Tuesday, August 09, 2005

Immigration -

Kiwi pundit looks at immigration

Here's a simple approach: any immigrant who is convicted of a crime or who is unemployed for a total of six months or more should be automatically sent home, whether a permanent resident or not. 'Employed' means working and paying taxes, not just living without a benefit. Citizenship should be available after five years and be irrevocable. Family reunification is letting in far too many unsuitable people, and should be limited to one partner and children, whom the sponsor is expected to support.

I expect that "convicted of a crime" means convicted of a serious crime - I think speeding for example would be a silly reason for deportation but I see no problem deporting criminals.

I also think laws like "being unemployed for 6 months are far too arbitrary and also very easy to get around after all there is already a large amount of job fraud going on. furthermore, in practice when you allow people into the country you run into problems demanding people take care of them - for example if someone lets a child into NZ but then abuses them you cant deport the child or send them back. Immigration laws are fraught with such issues.

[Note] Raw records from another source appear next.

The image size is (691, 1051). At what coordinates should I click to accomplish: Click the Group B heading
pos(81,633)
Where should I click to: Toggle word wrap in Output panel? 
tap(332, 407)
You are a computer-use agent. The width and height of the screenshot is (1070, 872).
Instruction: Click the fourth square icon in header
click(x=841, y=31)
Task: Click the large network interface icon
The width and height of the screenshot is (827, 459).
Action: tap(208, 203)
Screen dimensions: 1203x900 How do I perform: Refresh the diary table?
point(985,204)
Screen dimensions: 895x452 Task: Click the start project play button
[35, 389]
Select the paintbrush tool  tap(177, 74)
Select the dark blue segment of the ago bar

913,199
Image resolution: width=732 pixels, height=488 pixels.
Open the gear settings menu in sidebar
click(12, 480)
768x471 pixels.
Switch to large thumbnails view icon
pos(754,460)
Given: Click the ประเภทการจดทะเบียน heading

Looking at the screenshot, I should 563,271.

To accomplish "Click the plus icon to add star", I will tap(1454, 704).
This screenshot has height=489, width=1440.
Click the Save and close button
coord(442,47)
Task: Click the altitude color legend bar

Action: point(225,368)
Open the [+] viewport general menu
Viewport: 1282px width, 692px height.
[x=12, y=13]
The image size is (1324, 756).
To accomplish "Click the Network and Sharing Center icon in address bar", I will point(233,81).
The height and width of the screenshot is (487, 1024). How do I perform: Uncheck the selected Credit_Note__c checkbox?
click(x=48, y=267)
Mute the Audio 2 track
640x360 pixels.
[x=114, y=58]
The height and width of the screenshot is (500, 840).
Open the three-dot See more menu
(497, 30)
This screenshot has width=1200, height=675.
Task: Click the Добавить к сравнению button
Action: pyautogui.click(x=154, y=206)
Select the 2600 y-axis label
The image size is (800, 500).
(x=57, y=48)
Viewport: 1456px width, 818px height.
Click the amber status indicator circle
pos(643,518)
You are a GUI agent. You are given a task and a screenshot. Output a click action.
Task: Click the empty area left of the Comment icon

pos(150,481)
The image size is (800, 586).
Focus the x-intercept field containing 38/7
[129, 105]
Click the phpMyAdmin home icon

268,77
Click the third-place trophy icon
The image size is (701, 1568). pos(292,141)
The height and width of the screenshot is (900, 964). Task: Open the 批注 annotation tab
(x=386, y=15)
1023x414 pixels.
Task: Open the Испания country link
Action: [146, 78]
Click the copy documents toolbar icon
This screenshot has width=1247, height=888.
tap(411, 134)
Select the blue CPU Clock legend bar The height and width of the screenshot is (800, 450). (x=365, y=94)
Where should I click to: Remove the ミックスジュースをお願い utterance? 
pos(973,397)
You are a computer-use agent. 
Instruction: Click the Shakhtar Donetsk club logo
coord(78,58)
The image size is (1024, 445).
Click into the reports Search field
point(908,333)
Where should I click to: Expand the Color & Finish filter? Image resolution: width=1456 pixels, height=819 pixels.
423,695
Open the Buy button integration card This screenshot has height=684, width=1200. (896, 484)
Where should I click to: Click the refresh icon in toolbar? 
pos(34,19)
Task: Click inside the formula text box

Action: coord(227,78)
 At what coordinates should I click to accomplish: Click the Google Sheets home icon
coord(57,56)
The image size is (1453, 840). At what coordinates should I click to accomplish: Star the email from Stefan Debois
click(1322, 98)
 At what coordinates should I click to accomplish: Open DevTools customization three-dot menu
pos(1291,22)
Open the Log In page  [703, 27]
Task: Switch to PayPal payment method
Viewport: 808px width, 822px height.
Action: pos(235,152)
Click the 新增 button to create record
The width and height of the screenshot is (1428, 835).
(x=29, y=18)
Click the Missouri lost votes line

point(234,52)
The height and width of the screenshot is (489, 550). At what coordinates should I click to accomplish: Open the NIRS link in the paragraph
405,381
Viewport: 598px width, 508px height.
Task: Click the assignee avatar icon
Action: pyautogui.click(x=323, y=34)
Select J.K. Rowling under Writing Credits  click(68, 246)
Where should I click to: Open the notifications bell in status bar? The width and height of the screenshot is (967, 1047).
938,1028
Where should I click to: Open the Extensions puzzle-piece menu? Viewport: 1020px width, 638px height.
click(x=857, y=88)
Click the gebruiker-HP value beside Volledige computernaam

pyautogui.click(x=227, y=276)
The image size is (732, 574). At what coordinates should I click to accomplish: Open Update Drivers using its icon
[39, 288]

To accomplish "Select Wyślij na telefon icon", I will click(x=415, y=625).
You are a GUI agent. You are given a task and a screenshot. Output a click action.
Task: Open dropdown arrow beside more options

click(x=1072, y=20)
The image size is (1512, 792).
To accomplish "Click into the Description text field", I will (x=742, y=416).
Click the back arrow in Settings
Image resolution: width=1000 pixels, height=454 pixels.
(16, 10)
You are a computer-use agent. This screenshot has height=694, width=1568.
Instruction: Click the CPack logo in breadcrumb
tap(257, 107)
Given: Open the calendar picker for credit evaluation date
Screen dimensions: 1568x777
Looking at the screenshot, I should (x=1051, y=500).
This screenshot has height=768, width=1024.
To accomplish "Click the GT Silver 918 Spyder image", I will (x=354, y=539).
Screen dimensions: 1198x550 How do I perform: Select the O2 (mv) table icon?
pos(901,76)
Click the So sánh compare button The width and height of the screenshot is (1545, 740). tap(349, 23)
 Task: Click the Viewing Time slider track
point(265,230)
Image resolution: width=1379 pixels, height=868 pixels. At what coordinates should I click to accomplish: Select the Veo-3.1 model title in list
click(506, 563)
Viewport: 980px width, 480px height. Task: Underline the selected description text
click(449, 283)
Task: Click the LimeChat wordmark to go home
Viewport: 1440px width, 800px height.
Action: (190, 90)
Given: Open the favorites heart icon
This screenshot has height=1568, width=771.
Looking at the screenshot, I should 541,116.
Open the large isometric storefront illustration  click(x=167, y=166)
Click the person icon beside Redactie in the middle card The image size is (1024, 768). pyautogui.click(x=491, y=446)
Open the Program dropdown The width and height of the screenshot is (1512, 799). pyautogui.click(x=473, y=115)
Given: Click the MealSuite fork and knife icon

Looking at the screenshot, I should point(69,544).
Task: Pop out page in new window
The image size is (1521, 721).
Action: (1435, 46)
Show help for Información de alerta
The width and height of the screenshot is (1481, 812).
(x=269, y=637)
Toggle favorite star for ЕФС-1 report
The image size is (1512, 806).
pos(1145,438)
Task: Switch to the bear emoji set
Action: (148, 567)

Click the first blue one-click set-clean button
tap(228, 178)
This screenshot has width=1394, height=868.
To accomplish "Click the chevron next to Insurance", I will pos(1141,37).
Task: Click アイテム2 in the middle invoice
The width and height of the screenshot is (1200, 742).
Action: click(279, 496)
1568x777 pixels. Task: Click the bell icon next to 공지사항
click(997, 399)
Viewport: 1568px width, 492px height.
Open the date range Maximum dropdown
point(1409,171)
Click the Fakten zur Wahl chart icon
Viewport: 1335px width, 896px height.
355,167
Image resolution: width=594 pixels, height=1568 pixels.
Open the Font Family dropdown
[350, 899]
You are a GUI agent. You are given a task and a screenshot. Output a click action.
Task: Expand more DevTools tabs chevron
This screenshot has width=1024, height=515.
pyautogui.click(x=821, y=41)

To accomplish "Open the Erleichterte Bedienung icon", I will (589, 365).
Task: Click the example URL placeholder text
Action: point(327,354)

We must also consider the costs of moving away from UN treaties and
as noted by NorightTurn then again maybe screwing the UN is a positive.

Having said that I accept the need for some standard - proof that they are indeed adding value and the family reunifications policy has long bothered me.
I suggest we gather as much information as possible as soon as possible. A refugee should have to apply on behalf of his whole family so we can consider the full package even if they don’t apply they should provide the appropriate information. If they don’t we can make it more difficult for them.


Blogger Nigel Kearney said...

I meant the legal definition of crime, i.e. an offence under the Crimes Act. Definitely not speeding or other regulatory infringements.

I don't know how easy it is to fraudulently claim you have been employed 90% of the time over a five year period. You'd have to find an employer willing to make your PAYE and ACC contributions for a start. A work requirement is a lot better than a non-benefit requirement IMO.

4:03 PM  
Blogger Genius said...

Generally I dont think the immigration department doesnt have acess to the information (eg tax records) it needs.

For example I understand you can dispute a minimum wage issue as a illegal immigrant and expect that it will probably not come to the attention of immigration.